A university was accused of discriminating against women: in every department, the admission rate for women seemed higher than for men, but in the overall total it was lower. How can a number be true in each part and false in the whole? It is not magic nor error — it is Simpson's paradox, one of the most treacherous statistical traps, and a reminder that data misleads those who read it carelessly.
Simpson's paradox, explained
Simpson's paradox happens when a trend that appears in several groups disappears or reverses when the groups are combined. In the university case, women applied more to the most competitive departments (with fewer places for everyone), and men to the easier ones. Each department was fair, but the uneven mix of applications created, in the total, a misleading picture. The culprit is a hidden variable — here, the department chosen.

Why this matters for your business
It is not an academic curiosity. Imagine a new sales process seems to have a worse conversion rate than the old one — in total. But if the new process was tested mostly on difficult customers and the old one on easy ones, the total lies: segmenting by customer type, the new process may be better in both. Acting on the total would lead to abandoning a process that is actually superior.
Other traps in the same family
- Averages that hide: a comfortable average can combine two groups at opposite extremes, neither near the average.
- Survivorship bias: analyzing only those who "survived" (customers who stayed, projects that finished) and forgetting those who did not.
- Small samples: the extremes (the best and worst store) tend to be the smallest ones, just by statistical chance.
The common thread: the hidden variable
Almost all these traps share the same root: there is a factor behind the scenes we are not seeing. Simpson's paradox is the most dramatic example, but the lesson is general — an aggregated number can hide opposite realities in its components. Looking only at the total is looking at the shadow, not the object.
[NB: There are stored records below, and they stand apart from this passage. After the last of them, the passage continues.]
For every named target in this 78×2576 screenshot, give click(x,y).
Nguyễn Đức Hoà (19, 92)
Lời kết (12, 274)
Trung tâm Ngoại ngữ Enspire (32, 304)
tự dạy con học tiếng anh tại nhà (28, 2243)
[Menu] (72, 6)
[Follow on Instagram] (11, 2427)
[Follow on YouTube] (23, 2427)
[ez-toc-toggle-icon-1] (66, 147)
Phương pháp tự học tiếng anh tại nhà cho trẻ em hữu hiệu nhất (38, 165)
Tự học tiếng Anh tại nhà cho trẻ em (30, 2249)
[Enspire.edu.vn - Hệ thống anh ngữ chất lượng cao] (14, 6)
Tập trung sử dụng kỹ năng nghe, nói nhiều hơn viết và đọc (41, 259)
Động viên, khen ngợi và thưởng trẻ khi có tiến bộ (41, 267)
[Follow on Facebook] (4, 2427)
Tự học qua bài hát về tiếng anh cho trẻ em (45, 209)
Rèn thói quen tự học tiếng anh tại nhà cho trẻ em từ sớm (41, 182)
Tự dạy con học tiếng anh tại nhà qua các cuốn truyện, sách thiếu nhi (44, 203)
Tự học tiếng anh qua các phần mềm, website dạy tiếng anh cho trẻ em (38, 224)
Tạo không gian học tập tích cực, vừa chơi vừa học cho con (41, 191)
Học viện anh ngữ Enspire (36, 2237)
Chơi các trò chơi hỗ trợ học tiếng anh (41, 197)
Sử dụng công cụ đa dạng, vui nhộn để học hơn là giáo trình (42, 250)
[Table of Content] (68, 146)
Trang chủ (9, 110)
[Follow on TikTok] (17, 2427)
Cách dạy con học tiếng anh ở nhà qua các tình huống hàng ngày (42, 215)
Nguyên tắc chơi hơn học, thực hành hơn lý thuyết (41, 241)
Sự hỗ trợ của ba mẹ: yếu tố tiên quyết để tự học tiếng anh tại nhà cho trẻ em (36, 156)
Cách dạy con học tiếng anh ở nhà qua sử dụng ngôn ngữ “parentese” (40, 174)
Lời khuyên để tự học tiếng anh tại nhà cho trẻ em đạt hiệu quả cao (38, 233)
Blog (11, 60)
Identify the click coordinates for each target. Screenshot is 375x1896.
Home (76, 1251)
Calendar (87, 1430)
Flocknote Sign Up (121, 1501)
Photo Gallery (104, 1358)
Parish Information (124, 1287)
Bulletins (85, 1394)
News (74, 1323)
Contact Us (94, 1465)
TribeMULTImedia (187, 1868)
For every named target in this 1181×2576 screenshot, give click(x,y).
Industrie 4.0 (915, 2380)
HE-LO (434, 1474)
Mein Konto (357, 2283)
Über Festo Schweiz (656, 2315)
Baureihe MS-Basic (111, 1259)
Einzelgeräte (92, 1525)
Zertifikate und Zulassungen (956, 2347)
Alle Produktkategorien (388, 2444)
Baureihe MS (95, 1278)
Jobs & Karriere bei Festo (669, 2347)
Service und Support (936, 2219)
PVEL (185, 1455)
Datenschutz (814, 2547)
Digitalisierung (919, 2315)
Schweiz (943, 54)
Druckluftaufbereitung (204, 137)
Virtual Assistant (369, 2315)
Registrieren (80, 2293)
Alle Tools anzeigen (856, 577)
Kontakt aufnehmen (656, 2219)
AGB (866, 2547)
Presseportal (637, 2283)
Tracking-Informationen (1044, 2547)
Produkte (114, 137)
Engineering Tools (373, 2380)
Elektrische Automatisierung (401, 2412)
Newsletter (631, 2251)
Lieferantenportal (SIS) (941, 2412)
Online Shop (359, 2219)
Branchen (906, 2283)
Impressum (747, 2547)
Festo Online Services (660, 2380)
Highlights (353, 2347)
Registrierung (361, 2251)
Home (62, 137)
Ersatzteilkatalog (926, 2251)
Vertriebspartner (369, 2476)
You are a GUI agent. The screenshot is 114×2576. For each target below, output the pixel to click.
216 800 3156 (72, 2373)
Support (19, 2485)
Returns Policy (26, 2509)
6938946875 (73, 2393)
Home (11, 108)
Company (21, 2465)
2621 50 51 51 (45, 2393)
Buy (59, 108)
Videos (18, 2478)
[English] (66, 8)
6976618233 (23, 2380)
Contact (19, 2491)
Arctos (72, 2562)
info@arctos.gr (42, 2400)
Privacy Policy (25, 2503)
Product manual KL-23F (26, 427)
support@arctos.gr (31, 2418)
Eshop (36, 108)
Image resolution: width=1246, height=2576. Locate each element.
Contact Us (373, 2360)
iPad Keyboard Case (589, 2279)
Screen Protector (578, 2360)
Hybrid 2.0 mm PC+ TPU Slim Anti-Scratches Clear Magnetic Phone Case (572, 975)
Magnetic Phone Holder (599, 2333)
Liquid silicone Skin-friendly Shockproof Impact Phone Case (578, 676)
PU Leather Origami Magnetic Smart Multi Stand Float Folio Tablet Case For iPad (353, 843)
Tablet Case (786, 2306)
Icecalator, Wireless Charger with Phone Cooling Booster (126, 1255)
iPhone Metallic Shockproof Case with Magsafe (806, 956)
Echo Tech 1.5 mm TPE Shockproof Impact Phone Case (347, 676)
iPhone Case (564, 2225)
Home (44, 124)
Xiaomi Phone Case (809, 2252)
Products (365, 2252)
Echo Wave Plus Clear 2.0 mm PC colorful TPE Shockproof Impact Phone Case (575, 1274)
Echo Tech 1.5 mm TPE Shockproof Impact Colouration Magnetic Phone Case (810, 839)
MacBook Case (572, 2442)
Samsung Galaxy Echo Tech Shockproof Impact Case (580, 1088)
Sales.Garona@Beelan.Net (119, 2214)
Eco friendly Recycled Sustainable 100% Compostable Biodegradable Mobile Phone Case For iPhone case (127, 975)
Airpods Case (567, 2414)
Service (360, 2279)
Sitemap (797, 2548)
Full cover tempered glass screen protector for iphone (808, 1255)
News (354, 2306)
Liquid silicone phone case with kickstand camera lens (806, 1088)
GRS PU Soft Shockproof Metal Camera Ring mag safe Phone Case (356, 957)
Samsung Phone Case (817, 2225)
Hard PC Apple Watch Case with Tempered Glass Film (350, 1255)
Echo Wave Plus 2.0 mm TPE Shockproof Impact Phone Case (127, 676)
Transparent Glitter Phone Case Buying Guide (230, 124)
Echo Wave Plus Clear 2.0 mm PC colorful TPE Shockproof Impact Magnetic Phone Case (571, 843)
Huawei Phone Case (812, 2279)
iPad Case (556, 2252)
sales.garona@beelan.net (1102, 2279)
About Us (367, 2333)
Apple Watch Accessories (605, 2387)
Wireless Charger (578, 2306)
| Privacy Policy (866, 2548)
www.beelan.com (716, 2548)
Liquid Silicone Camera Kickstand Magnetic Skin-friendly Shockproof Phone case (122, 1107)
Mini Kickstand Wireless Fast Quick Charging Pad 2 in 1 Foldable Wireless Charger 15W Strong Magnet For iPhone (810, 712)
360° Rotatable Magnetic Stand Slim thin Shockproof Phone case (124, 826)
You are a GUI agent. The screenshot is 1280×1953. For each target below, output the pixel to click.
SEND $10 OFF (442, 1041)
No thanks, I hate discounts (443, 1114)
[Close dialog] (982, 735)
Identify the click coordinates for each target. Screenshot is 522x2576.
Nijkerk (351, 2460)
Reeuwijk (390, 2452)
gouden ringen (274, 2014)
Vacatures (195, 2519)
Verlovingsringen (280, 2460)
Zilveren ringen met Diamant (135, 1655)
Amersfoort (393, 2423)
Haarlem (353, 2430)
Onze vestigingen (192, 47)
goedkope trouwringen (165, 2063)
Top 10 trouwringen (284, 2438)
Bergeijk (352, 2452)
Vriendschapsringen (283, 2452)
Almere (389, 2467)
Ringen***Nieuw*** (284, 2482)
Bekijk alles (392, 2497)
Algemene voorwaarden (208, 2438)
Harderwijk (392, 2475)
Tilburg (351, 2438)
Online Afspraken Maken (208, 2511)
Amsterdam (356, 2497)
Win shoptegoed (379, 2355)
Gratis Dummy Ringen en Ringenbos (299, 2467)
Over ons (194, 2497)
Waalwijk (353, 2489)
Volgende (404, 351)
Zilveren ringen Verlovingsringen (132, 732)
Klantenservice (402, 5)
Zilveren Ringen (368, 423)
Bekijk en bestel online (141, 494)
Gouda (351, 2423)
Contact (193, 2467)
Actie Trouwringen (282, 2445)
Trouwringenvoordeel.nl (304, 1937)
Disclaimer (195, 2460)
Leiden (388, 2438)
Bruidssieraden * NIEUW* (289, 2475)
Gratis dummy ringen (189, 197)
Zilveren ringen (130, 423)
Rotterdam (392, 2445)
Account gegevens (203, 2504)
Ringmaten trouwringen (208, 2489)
How not to fall into the trap
The defense is the habit of segmenting. Before acting on a total number, ask: if I split this by relevant groups — customer type, region, period — does the story hold? Often it does, and great. When it does not, you have just avoided a wrong decision based on a total that lied.
An example of discipline
A marketing team saw that a campaign had, in total, worse performance than the average. Before canceling it, they segmented by channel and found it was excellent in two channels and terrible in a third that dragged the total down. The right decision was not to cancel — it was to turn off the third channel and reinforce the other two. The habit of segmenting turned a "cancel this" into a profitable optimization.
In practice
Next time a total tells you a clear story, be a little suspicious and split it by the groups that matter. Data is powerful, but only when we read it with the care to look for the hidden variable. Would the last number that made you decide survive the test of being segmented?